Поэтому я верю, что нельзя обрести свободу без минимальной правды.
— Пока я читала ваши работы и книгу, которую вы редактировали, я была удивлена тем, что вы не используете концепт травмы, и говорите больше о примирении. Насколько это сознательный выбор?
— Дело в том, что я не психолог. Психологи, а я много работаю с социальными психологами, ненавидят само понятие травмы. Может быть, в социальных науках у нас есть понятие травмы, которое кажется концептуально непроблематичным. Но эксперты его ненавидят из-за борьбы школ, которая существует в Западной Европе и Америке между социальными психологами, психиатрами и психоаналитиками. Социальные психологи, например, не очень уважают представление психоаналитиков о том, что понятие травмы можно в субъективной манере распространить на что угодно без всяких замеров — притом, что социальные психологи как раз стремятся все измерить…
Я совершенно не хотела занимать позицию в этом споре, и ввязываться в такие академические войны, и работаю в результате много и с социальными психологами, и с психоаналитиками.
Если люди, которых я интервьюирую, говорят о своей травме, я буду употреблять это слово. Но я, как социолог, никогда не поставлю ярлык «травмы» на ситуацию, потому что никогда по-настоящему не знаю, где критерии.
Я приведу другой пример, который может оправдать мою позицию, даже если я и не права. Возьмем Руанду — там был геноцид, более 800 тысяч человек убиты, и после геноцида происходили репрессии в отношении граждан в Конго. Преступления происходили с обеих сторон; хотя и нельзя сказать, что это был двойной геноцид, потому что тезис о двойном геноциде банализировал бы первый.
Люди, находящиеся в бедственном положении, сегодня есть среди всех категорий населения Руанды. Там была НКО, с которой я работала. Американский парень, работавший в этой НКО, произнес однажды такую фразу: «все здесь травмированы, так что нам нужно исцеление».
Я понимаю, исцеление и выздоровление были целью, которую ставило это НКО. Но когда он сказал, что все травматизированы, он сформулировал это так — жертвы травматизированы, да, но и преступники тоже.
Здесь мы вступаем на скользкий путь. За теми словами, которые он произносил, звучало: «мы, западные сотрудники НКО, иногда даже исследователи, мы здесь, чтобы всех спасти».
Это новая колонизация.
Мне жаль говорить, но звучит это так — «мы приехали, мы центр, и мы собираемся все наладить»! После деколонизации и после геноцида мне это кажется непорядочным.
Я тогда задумалась о том, что одна из моих главных проблем — это моя собственная позиция как бельгийки по отношению к бельгийской Руанде и бельгийскому Конго. Чтобы быть справедливыми, мы должны думать о нашей собственной роли. В противном случае мы занимаем очень высокомерную позицию. Но дело даже не в этом.
Проблема в том, что означает травма, когда речь идет о давних временах и давних приговорах? Если все травмированы, и нам просто нужно исцеление, то куда подевалась справедливость? Вопрос не только в исцелении. Люди должны предстать перед судом. Люди должны сесть в тюрьму, как минимум. Да, все ранены, но это не только вопрос ран. Здесь стоит вопрос о преступлениях, и мы должны знать кто, что и кому сделал.

### ПРЕДОСТАВЛЕННЫЙ МАТЕРИАЛ
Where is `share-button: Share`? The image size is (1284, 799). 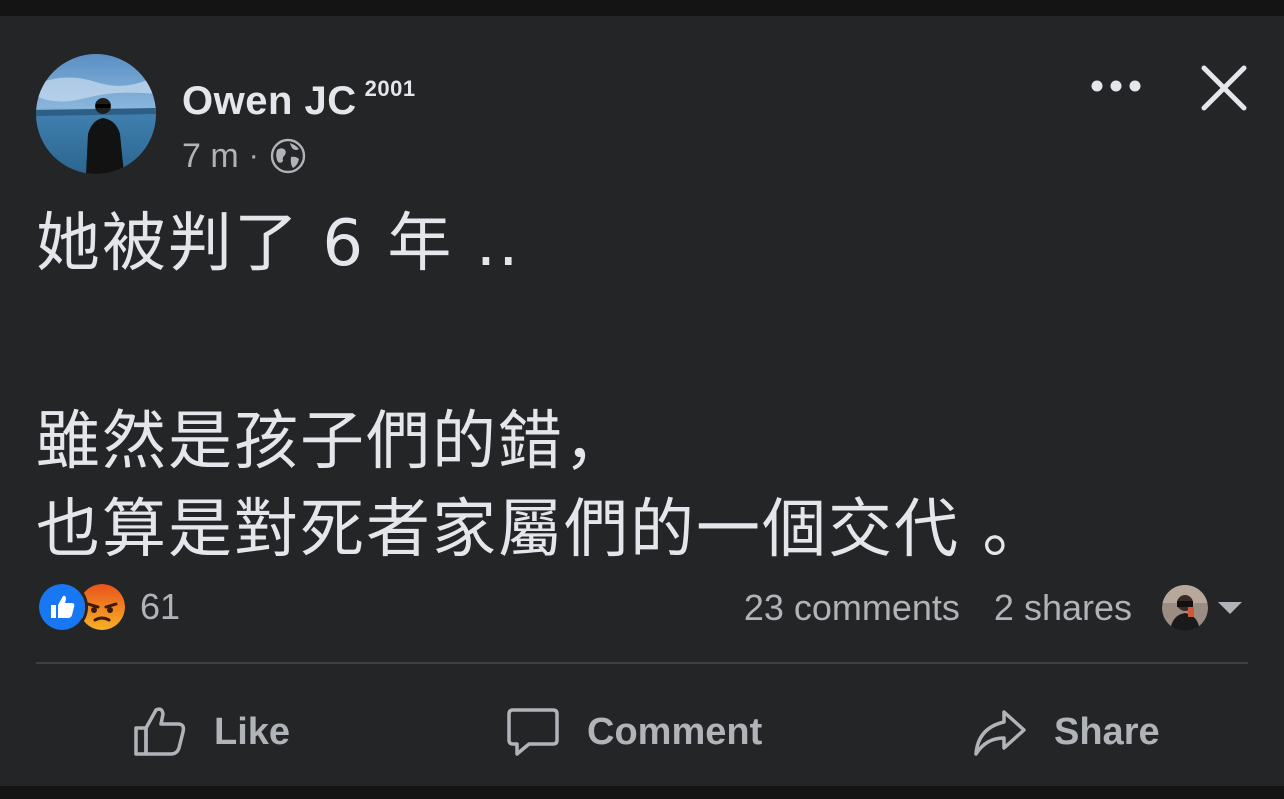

* * *

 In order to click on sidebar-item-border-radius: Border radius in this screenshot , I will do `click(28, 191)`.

* * *

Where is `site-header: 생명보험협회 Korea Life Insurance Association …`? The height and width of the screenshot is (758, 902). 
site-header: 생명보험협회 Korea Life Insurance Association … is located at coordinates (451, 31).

### ЧТО ТРЕБУЕТСЯ
Почему, согласно отрывку текста, собеседница как социолог никогда не ставит на ситуацию ярлык «травмы»?

### РЕЗУЛЬТАТ ЗАДАНИЯ
Она никогда по-настоящему не знает, где критерии.